- Location of Acomita Lake, New Mexico
- Acomita Lake, New Mexico Location in the United States
- Coordinates: 35°04′01″N 107°37′25″W﻿ / ﻿35.06694°N 107.62361°W
- Country: United States
- State: New Mexico
- County: Cibola

Area
- • Total: 4.03 sq mi (10.45 km^{2})
- • Land: 3.92 sq mi (10.14 km^{2})
- • Water: 0.12 sq mi (0.31 km^{2})
- Elevation: 6,103 ft (1,860 m)

Population (2020)
- • Total: 339
- • Density: 86.6/sq mi (33.43/km^{2})
- Time zone: UTC-7 (Mountain (MST))
- • Summer (DST): UTC-6 (MDT)
- Area code: 505
- FIPS code: 35-00765
- GNIS feature ID: 2407695

= Acomita Lake, New Mexico =

Acomita Lake is a census-designated place (CDP) in Cibola County, New Mexico, United States. The population was 339 at the 2020 census.

==Geography==
Acomita Lake is located in northeastern Cibola County along the northern edge of the Acoma Indian Reservation. Interstate 40 runs past the northern side of the community, with access from exits 96 and 100. A reservoir named Acomita Lake is in the eastern part of the community, and the Rio San Jose, a tributary of the Rio Puerco, forms the southern edge of the community.
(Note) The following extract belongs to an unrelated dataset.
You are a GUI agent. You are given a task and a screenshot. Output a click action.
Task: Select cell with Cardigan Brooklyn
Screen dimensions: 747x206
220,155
According to the United States Census Bureau, the CDP has a total area of 9.2 km2, of which 8.9 km2 is land and 0.3 km2, or 3.38%, is water.

==Demographics==

As of the census of 2020, there were 339 people, 147 households, and 138 families residing in the CDP. The population density was 99.7 PD/sqmi. There were 95 housing units at an average density of 27.9 /sqmi. The racial makeup of the CDP was 1.1% White, 94.9% Native American, 0.3% Asian, and 0.3% from other races. Hispanic or Latino of any race were 2.36% of the population.

There were 147 households, out of which 67.3% had children under the age of 18 living with them, 62.6% were married couples living together, 10.2% had a female householder with no spouse present, 13.6% had a male householder with no spouse present, and 6.1% were non-families. No households reported being made up of individuals. The average household size was 5.44 and the average family size was 5.57.

In the CDP, the population was spread out, with 25.5% under the age of 18, 6.8% from 18 to 24, 35.3% from 25 to 44, 25.1% from 45 to 64, and 7.4% who were 65 years of age or older. The median age was 37 years. For every 100 females, there were 131.9 males. For every 100 females age 18 and over, there were 121.6 males.

The median income for a household in the CDP was $72,585, and the median income for a family was $72,557. Males had a median income of $21,806 versus $17,417 for females. The per capita income for the CDP was $68,634. 12.0% of the population and 11.6% of families were below the poverty line. Out of the total population, 11.8% of those under the age of 18 were living below the poverty line.

Historical population
| Census | Pop. | Note | %± |
| 2020 | 339 |  | — |
U.S. Decennial Census

== Education ==
All public schools in the county are operated by Grants/Cibola County Schools.